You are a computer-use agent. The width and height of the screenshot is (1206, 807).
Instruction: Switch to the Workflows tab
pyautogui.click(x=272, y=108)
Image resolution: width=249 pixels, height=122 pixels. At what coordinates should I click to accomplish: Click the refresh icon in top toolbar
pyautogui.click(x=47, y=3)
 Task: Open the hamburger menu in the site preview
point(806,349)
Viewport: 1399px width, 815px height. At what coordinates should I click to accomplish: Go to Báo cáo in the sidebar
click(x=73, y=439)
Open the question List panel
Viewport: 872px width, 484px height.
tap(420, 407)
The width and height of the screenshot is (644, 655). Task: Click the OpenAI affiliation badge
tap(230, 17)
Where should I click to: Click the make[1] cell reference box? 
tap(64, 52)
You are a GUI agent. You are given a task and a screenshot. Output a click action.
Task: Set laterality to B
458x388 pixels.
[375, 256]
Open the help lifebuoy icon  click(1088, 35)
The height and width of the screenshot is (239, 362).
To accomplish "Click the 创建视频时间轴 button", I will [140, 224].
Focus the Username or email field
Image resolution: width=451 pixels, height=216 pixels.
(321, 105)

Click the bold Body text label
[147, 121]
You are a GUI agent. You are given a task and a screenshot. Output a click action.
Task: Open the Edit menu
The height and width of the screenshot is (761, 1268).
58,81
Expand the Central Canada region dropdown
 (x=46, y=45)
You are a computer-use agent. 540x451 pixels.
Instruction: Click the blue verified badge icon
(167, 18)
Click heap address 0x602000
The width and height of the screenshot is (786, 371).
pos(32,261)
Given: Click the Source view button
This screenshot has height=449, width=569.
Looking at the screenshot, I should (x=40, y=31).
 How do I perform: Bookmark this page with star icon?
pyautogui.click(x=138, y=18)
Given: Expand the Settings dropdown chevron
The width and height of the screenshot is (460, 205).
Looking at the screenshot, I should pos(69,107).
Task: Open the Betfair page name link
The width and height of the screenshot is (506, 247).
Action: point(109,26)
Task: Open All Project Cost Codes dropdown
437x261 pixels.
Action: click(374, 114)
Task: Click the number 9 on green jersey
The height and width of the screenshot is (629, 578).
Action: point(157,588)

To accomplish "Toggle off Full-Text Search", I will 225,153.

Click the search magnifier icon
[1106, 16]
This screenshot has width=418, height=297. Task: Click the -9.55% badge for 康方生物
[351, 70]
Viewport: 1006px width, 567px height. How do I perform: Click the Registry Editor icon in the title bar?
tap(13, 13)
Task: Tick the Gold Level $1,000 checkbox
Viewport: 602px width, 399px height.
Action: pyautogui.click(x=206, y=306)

TASK REQUIREMENTS →
Each line from the one containing "Task: Tick the Gold Level $1,000 checkbox" through the end of the listing above should be copied exactly, with no other line included.

RESPONSE BOX →
Task: Tick the Gold Level $1,000 checkbox
Viewport: 602px width, 399px height.
Action: pyautogui.click(x=206, y=306)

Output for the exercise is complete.